_Exercise directions_
In the rows below, swap each "computer-use agent" for "desktop agent" and leave every other part of the lines unchanged.

[Rows for locating words and elements]
---*---

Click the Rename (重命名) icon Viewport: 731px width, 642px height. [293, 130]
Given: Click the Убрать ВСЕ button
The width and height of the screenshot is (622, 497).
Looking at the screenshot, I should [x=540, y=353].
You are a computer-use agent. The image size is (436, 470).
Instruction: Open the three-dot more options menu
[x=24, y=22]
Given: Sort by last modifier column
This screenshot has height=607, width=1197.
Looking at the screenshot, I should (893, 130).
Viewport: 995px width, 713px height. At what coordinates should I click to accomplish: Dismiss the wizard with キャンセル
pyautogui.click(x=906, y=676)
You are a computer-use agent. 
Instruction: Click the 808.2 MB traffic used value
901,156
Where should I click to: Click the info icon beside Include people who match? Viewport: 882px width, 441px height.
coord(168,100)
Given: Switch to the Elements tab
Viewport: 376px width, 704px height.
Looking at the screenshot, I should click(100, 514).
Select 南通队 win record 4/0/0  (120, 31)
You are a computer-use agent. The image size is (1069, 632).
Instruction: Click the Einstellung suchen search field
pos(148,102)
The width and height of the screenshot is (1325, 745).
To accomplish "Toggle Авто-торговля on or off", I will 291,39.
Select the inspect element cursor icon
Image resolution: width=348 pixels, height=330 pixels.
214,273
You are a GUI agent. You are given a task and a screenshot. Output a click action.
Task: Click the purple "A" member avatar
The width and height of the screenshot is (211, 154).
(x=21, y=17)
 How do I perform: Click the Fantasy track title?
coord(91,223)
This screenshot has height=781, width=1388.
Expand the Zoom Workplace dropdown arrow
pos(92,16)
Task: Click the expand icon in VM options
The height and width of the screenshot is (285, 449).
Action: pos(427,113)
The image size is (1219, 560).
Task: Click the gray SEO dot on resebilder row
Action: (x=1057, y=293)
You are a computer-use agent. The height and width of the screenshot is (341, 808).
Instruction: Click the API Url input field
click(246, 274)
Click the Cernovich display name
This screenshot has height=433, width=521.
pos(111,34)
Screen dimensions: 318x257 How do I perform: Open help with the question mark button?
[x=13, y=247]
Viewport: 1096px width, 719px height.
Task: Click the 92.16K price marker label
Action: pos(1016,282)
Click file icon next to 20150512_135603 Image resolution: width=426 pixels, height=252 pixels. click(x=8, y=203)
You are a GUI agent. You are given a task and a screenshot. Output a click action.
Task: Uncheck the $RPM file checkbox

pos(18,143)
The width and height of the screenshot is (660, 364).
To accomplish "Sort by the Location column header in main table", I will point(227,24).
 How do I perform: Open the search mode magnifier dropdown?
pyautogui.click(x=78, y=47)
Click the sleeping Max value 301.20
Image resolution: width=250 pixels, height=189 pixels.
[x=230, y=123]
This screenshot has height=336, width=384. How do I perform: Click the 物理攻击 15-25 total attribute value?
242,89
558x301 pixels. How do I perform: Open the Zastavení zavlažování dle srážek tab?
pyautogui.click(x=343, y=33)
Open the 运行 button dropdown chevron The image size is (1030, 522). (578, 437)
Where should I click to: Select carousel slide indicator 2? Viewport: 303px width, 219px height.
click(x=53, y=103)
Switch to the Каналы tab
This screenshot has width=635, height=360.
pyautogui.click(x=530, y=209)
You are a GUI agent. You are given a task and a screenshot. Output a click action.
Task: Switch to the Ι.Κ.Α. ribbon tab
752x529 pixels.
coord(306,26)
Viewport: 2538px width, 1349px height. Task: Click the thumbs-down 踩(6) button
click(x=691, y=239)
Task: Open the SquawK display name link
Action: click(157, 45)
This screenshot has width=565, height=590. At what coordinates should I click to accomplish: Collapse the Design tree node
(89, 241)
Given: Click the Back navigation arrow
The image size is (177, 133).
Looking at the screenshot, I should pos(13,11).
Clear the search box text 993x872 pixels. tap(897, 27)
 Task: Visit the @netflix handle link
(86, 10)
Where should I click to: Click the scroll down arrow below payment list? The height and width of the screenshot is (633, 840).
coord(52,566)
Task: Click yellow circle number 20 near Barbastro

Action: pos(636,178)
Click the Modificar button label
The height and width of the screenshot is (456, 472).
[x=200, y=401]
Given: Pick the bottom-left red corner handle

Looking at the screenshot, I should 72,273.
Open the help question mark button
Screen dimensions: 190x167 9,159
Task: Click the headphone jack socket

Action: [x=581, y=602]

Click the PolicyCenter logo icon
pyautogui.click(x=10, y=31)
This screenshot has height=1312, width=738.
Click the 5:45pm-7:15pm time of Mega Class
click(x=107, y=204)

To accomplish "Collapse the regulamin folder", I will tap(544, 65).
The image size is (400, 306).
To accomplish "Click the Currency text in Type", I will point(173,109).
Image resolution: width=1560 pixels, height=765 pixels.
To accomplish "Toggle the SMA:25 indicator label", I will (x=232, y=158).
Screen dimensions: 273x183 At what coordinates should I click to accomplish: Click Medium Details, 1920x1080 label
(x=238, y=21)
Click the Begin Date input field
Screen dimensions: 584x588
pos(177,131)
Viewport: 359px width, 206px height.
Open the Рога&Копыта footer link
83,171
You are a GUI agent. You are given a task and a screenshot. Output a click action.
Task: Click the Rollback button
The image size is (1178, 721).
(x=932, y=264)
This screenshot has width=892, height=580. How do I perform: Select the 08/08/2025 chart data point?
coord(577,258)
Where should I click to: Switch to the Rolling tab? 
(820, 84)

---*---

_Complete response_
Click the Rename (重命名) icon Viewport: 731px width, 642px height. [293, 130]
Given: Click the Убрать ВСЕ button
The width and height of the screenshot is (622, 497).
Looking at the screenshot, I should [x=540, y=353].
You are a desktop agent. The image size is (436, 470).
Instruction: Open the three-dot more options menu
[x=24, y=22]
Given: Sort by last modifier column
This screenshot has height=607, width=1197.
Looking at the screenshot, I should (893, 130).
Viewport: 995px width, 713px height. At what coordinates should I click to accomplish: Dismiss the wizard with キャンセル
pyautogui.click(x=906, y=676)
You are a desktop agent. 
Instruction: Click the 808.2 MB traffic used value
901,156
Where should I click to: Click the info icon beside Include people who match? Viewport: 882px width, 441px height.
coord(168,100)
Given: Switch to the Elements tab
Viewport: 376px width, 704px height.
Looking at the screenshot, I should click(100, 514).
Select 南通队 win record 4/0/0  (120, 31)
You are a desktop agent. The image size is (1069, 632).
Instruction: Click the Einstellung suchen search field
pos(148,102)
The width and height of the screenshot is (1325, 745).
To accomplish "Toggle Авто-торговля on or off", I will 291,39.
Select the inspect element cursor icon
Image resolution: width=348 pixels, height=330 pixels.
214,273
You are a GUI agent. You are given a task and a screenshot. Output a click action.
Task: Click the purple "A" member avatar
The width and height of the screenshot is (211, 154).
(x=21, y=17)
 How do I perform: Click the Fantasy track title?
coord(91,223)
This screenshot has height=781, width=1388.
Expand the Zoom Workplace dropdown arrow
pos(92,16)
Task: Click the expand icon in VM options
The height and width of the screenshot is (285, 449).
Action: pos(427,113)
The image size is (1219, 560).
Task: Click the gray SEO dot on resebilder row
Action: (x=1057, y=293)
You are a desktop agent. The height and width of the screenshot is (341, 808).
Instruction: Click the API Url input field
click(246, 274)
Click the Cernovich display name
This screenshot has height=433, width=521.
pos(111,34)
Screen dimensions: 318x257 How do I perform: Open help with the question mark button?
[x=13, y=247]
Viewport: 1096px width, 719px height.
Task: Click the 92.16K price marker label
Action: pos(1016,282)
Click file icon next to 20150512_135603 Image resolution: width=426 pixels, height=252 pixels. click(x=8, y=203)
You are a GUI agent. You are given a task and a screenshot. Output a click action.
Task: Uncheck the $RPM file checkbox

pos(18,143)
The width and height of the screenshot is (660, 364).
To accomplish "Sort by the Location column header in main table", I will point(227,24).
 How do I perform: Open the search mode magnifier dropdown?
pyautogui.click(x=78, y=47)
Click the sleeping Max value 301.20
Image resolution: width=250 pixels, height=189 pixels.
[x=230, y=123]
This screenshot has height=336, width=384. How do I perform: Click the 物理攻击 15-25 total attribute value?
242,89
558x301 pixels. How do I perform: Open the Zastavení zavlažování dle srážek tab?
pyautogui.click(x=343, y=33)
Open the 运行 button dropdown chevron The image size is (1030, 522). (578, 437)
Where should I click to: Select carousel slide indicator 2? Viewport: 303px width, 219px height.
click(x=53, y=103)
Switch to the Каналы tab
This screenshot has width=635, height=360.
pyautogui.click(x=530, y=209)
You are a GUI agent. You are given a task and a screenshot. Output a click action.
Task: Switch to the Ι.Κ.Α. ribbon tab
752x529 pixels.
coord(306,26)
Viewport: 2538px width, 1349px height. Task: Click the thumbs-down 踩(6) button
click(x=691, y=239)
Task: Open the SquawK display name link
Action: click(157, 45)
This screenshot has width=565, height=590. At what coordinates should I click to accomplish: Collapse the Design tree node
(89, 241)
Given: Click the Back navigation arrow
The image size is (177, 133).
Looking at the screenshot, I should pos(13,11).
Clear the search box text 993x872 pixels. tap(897, 27)
 Task: Visit the @netflix handle link
(86, 10)
Where should I click to: Click the scroll down arrow below payment list? The height and width of the screenshot is (633, 840).
coord(52,566)
Task: Click yellow circle number 20 near Barbastro

Action: pos(636,178)
Click the Modificar button label
The height and width of the screenshot is (456, 472).
[x=200, y=401]
Given: Pick the bottom-left red corner handle

Looking at the screenshot, I should 72,273.
Open the help question mark button
Screen dimensions: 190x167 9,159
Task: Click the headphone jack socket

Action: [x=581, y=602]

Click the PolicyCenter logo icon
pyautogui.click(x=10, y=31)
This screenshot has height=1312, width=738.
Click the 5:45pm-7:15pm time of Mega Class
click(x=107, y=204)

To accomplish "Collapse the regulamin folder", I will tap(544, 65).
The image size is (400, 306).
To accomplish "Click the Currency text in Type", I will point(173,109).
Image resolution: width=1560 pixels, height=765 pixels.
To accomplish "Toggle the SMA:25 indicator label", I will (x=232, y=158).
Screen dimensions: 273x183 At what coordinates should I click to accomplish: Click Medium Details, 1920x1080 label
(x=238, y=21)
Click the Begin Date input field
Screen dimensions: 584x588
pos(177,131)
Viewport: 359px width, 206px height.
Open the Рога&Копыта footer link
83,171
You are a GUI agent. You are given a task and a screenshot. Output a click action.
Task: Click the Rollback button
The image size is (1178, 721).
(x=932, y=264)
This screenshot has width=892, height=580. How do I perform: Select the 08/08/2025 chart data point?
coord(577,258)
Where should I click to: Switch to the Rolling tab? 
(820, 84)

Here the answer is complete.